*Task set*
A. Print the part of the text on Cécile Savelli's painting starting at "Cabannes, Martine Aballéa, Anne" and ending at "and pinkish grays.".
B. Carry on the text about Cécile Savelli's painting from the point where it stops.

··· Supplied text

Cabannes, Martine Aballéa, Anne Brégeaut, Laurent Pernot, Lionel Sabatté, and others. We see a housewife who, although viewed from behind, looks like Cécile Savelli. She hangs her laundry, she cooks. We circulate there in a blurred space, reduced to the essential, the stove and the one cooking, as seen from behind to increase the effacement, the impersonality of the function, emphasized by the surrounding ordinary colors breaking down into grays, greenish grays, and pinkish grays.

There is no narrative here. There is never any narrative in Cécile Savelli’s painting, slow motion images, barely arranged, with some areas of rest and others of collapse. Grandmothers, grandfathers, mothers, fathers, children. The family. But the family as oddity. And look, she depicts this oddness from questions in her mind, and the first is the most simply complicated: what is a family? There is no easy answer, at least for one who has encountered many pitfalls in a life that was never a long, quiet river. Images that look restrained.

And the series of orangutans amid all of this, are they an incongruity? Or are these hominids part of the family? In Indonesian, it seems that “orangutan” means « person of the forest. » Not « animal » but « person. » See the grace of this red arm thrown into space like that of a dancer, depicted against a background of floral wallpaper. When she talks about the orangutans and then about her family, between laughs, Cécile Savelli says that having seen the skin beneath the hair on one of these « people of the forest, » she thought of her father who had long, thick hair all over his body. Anecdote. Memories. Sweet, funny things. Beyond that, think painting, and look: they are masses. Thought travels, associations of ideas too, and emotions. We look, we wonder, we discover, we contemplate, we smile, we share, we let ourselves be caught up in the dizziness. And then, with all the moorings cast off, the unspeakable: color. Color that is not an oddity but a madness. Henry James talks about the madness of art. At the heart of this madness is color, even stranger yet, which diffuses its mystery in the space of the painting and beyond.

Strangeness all the stranger that sometimes, often, in Cécile Savelli’s work, even in the most obvious paintings, revelation goes through an obscuration. See the mother and child entitled « Seule. »

······
··· Stored data

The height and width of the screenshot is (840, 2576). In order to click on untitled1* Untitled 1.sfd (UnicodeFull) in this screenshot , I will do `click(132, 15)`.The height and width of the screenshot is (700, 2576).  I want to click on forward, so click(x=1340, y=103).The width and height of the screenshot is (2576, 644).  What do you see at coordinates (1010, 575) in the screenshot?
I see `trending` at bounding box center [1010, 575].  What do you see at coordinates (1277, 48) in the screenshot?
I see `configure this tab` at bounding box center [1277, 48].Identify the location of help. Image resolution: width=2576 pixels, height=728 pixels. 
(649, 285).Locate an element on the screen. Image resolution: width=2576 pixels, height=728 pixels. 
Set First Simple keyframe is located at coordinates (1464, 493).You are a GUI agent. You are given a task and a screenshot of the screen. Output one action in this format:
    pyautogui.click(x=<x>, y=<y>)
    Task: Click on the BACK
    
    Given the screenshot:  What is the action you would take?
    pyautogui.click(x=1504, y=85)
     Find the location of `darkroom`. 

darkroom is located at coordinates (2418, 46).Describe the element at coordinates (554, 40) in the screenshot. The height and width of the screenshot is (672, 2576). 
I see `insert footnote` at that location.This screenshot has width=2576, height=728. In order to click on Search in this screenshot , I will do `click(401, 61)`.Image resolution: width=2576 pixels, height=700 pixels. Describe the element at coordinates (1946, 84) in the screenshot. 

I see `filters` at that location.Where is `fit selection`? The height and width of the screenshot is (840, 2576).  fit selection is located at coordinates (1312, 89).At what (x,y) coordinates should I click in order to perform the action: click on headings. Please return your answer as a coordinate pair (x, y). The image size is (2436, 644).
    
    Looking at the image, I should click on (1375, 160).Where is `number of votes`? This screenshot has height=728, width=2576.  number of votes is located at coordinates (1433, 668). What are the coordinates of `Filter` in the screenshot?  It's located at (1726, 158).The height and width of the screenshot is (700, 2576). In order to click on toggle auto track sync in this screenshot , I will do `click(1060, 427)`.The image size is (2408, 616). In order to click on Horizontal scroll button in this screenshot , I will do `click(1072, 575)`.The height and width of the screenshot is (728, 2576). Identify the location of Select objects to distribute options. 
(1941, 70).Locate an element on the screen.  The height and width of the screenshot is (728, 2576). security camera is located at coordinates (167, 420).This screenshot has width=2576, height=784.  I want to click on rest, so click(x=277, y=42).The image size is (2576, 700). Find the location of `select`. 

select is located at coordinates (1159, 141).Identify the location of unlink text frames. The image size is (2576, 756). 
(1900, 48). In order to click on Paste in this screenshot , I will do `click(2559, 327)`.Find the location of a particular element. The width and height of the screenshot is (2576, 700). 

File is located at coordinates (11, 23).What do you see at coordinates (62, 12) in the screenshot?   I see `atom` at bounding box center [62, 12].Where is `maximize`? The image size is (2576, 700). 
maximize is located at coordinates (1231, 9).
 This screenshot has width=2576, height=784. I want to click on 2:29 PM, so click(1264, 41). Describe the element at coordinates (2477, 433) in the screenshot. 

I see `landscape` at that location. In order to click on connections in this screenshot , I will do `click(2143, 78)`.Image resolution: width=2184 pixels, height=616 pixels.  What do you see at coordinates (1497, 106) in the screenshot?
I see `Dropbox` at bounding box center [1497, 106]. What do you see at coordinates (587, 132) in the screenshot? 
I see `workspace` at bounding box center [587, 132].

······

*Exercise answers*
A.
Cabannes, Martine Aballéa, Anne Brégeaut, Laurent Pernot, Lionel Sabatté, and others. We see a housewife who, although viewed from behind, looks like Cécile Savelli. She hangs her laundry, she cooks. We circulate there in a blurred space, reduced to the essential, the stove and the one cooking, as seen from behind to increase the effacement, the impersonality of the function, emphasized by the surrounding ordinary colors breaking down into grays, greenish grays, and pinkish grays.

B.
More recently, Cécile Savelli has introduced abstraction into her practice, mixing it with figurative or decorative elements from everyday life. She glues floral-patterned squares of fabric onto large areas of white and pale yellow. It’s daring. Beautiful. A vast field opens up. Yes. But without figures, how to remain close to the familial source that gives all its life to her art? How to continue? The answer will come. The artist is the one who makes the impossible possible.

We live in anxious times, when the artist feels obligated to climb to great heights, to go to extremes, to stand out amid the noise that obscures any

nuance. And yet, these same times open the way for Morandi and Hopper, their light, their silence, the disturbing proximity of their art. Why mention Morandi and Hopper here? Is it to suggest that Cécile Savelli resembles them? No, of course not. What artist ever resembles another?

But she is, like them, out of step with her time, apart, concerned with light, color, the sharing of intimacy, the hurried life, the fears, even the rage, and the moments of happiness, so lovely. An apparently still, serene happiness. Fragile, in fact, under siege. Fear is lurking.

Think of the dark violence, the distress so freely expressed in the series « Les Phares” (Lighthouses), think of the explicit and the hidden elements in the series of dish towels. Important because it screams the misery of the person and her revolt. Important because it alerts us to the way of really seeing this painting with soft colors and battered perspectives. The lilac, the almond green, and the soft blue are « darker than you think. »
New to the practice of painting, Cécile Savelli brings both herself and a manner of expression that she invents slowly, step by step.
Free. Free in painting. Open. And to show the distress, the anger or peace, the freshness, the same freshness.
Disconcerting, but freshness all the same.